Deputy Presiding Officer, pupil assessments' prime purpose must be to provide information that guides decisions about how best to progress learning, and to provide information to the learner, to the teacher and to parents and carers. Therefore, assessment should improve learners’ learning, teachers’ teaching and parents’ understanding.
I am pleased to report that we are successfully moving forward with the transition from paper-based reading and numeracy tests that learners sit each year to online, adaptive, personalised assessments. Starting with procedural numeracy, they will replace paper tests completely by 2021, and, in the term before Christmas, we began the phasing-in of these assessments.
High-quality, ongoing assessment has a crucial role in teaching, learning and raising standards, but the current system of paper-based testing has its limitations. The new assessments have flexibility and adaptability built into them, so learners will be presented with questions that match and challenge their skills levels.
In turn, this means that teachers will have much richer information and will be able to gear lessons more specifically to help learners improve. These assessments have been designed to support the fundamental shift of our new curriculum, and both are built on the concept of progression. The curriculum will offer teachers more freedom to teach in a way that best meets the needs of each of their pupils, and the new assessments will tell them clearly what those needs are.

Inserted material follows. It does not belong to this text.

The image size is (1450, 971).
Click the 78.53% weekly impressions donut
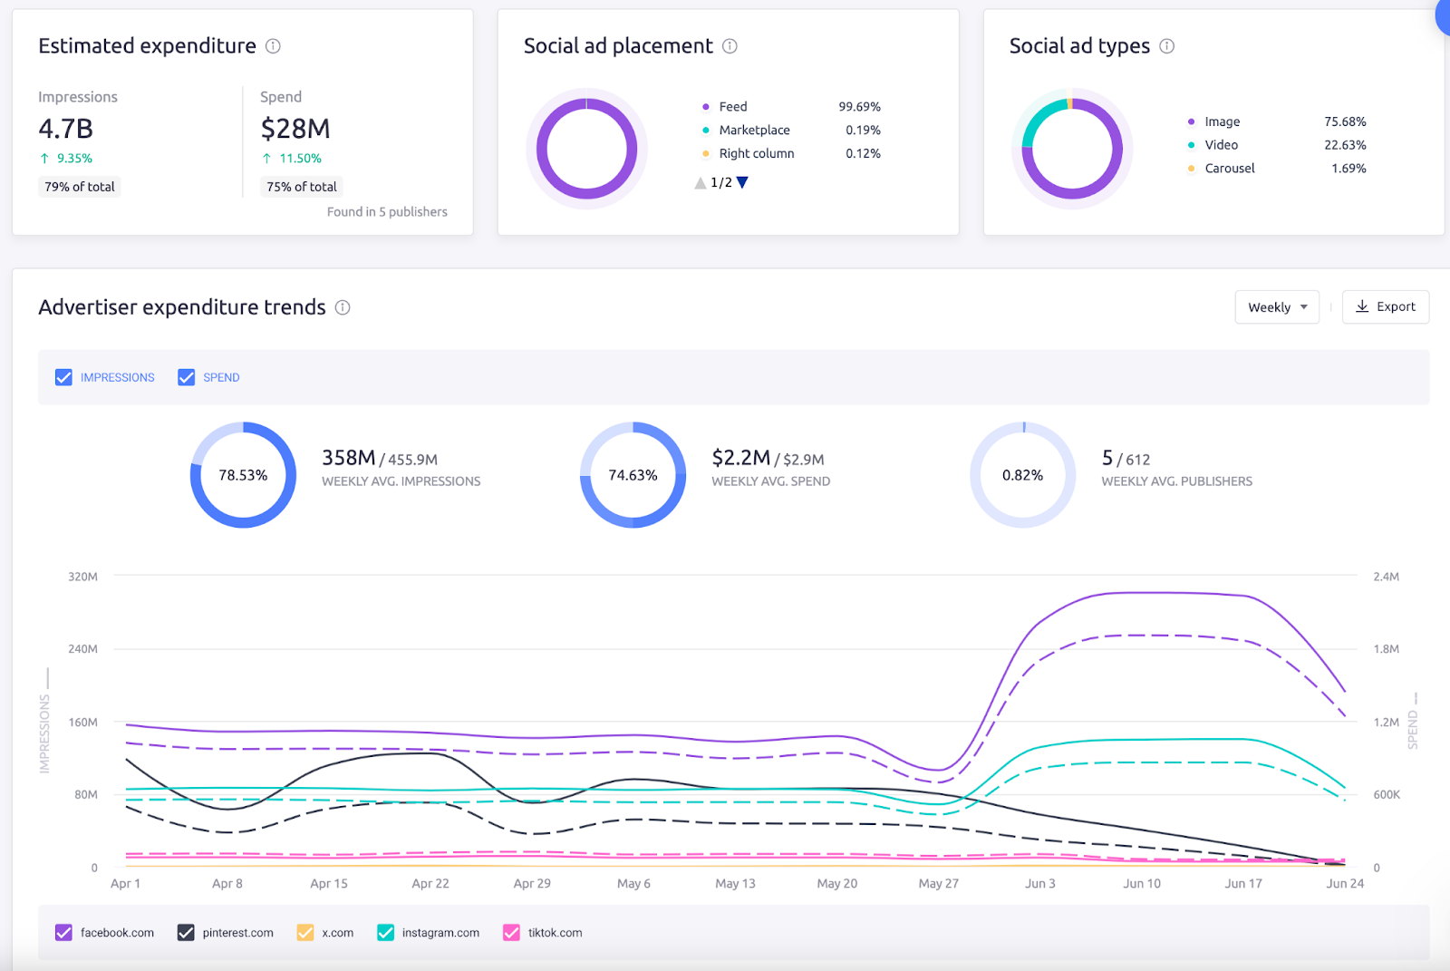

We want to provide teachers with the tools for sustained improvement in teaching and learning and we want this to be flexible, an approach to assessment that is formative and provides feedback on skills and strengths, areas that they need to work on and next steps. This type of ongoing, quality assessment is crucial in raising standards across the board and to help us to deliver on our national mission.
And we have the support of the profession for this type of assessment. The practitioners we have worked with in the development stages saw the new assessment tools as a powerful way to move pupils on in their learning. We know that learners who are given high-quality feedback, who understand where they are in their learning and where they need to go next, and crucially how to get there, are the most likely to make the most improvement.

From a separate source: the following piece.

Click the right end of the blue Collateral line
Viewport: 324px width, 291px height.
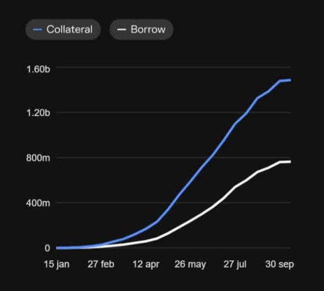click(x=291, y=80)
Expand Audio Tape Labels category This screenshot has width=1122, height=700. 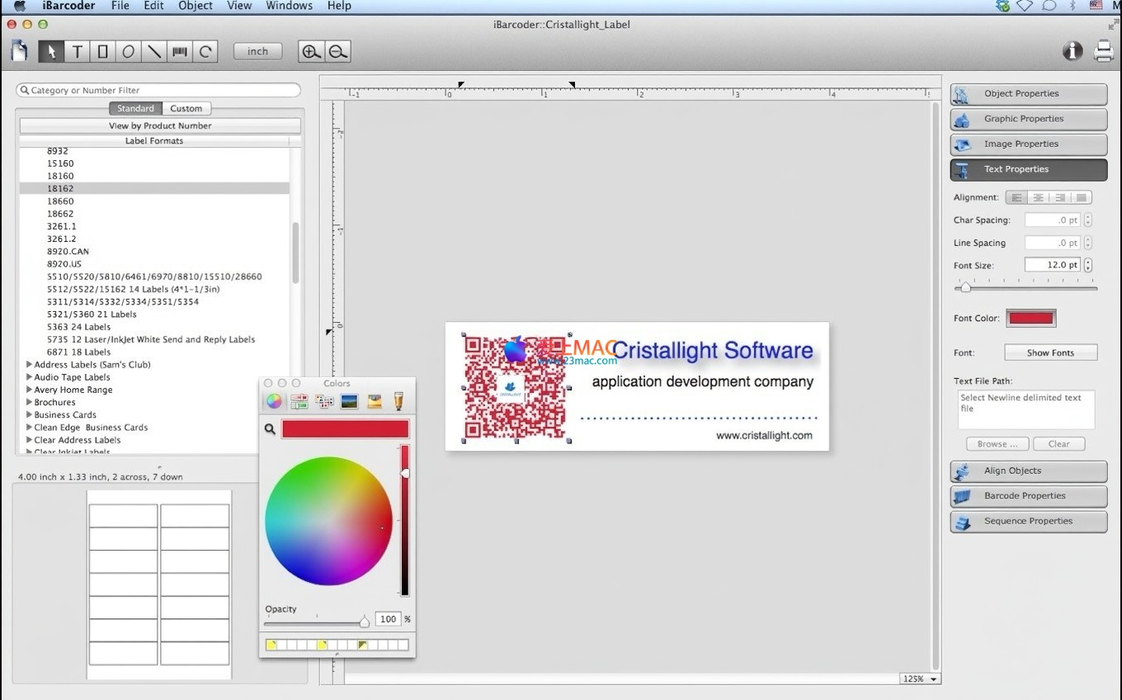pyautogui.click(x=30, y=377)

The system has been designed very much with the needs of schools and teachers in mind too. Assessments can be scheduled at a time that works best for the school. This is about putting control in the hands of the teachers who can decide what is best for them and their learners, and also in the numbers that work best for the school too—pupils can be assessed individually or in small groups.
We have not designed these assessments in isolation. We have learned from the best with an expert group, including representation from Denmark and the Netherlands, providing advice throughout. This has enabled us to lead the way. Adaptive assessments for procedural numeracy and reading have been developed elsewhere, but Wales is the first nation to develop online assessment for numerical reasoning skills.
Deputy Presiding Officer, Members will know that since entering Government I have sought to tackle the issue of access to IT and broadband. We have provided the WLGA with an additional £1.7 million to distribute to schools who are in most need of an IT upgrade. We will be providing ongoing help as these assessments are rolled out, support materials will be available online, we will be holding webinars to ensure that schools understand the process and how they can use the reports.
So, personalised assessments, Deputy Presiding Officer, provide a tailored, interactive experience to engage learners, to assess the level of their skills and will offer immediate, high-quality feedback, supporting both teachers and pupils in their development. So, in conclusion, this is an exciting and necessary development for raising standards and reducing the attainment gap.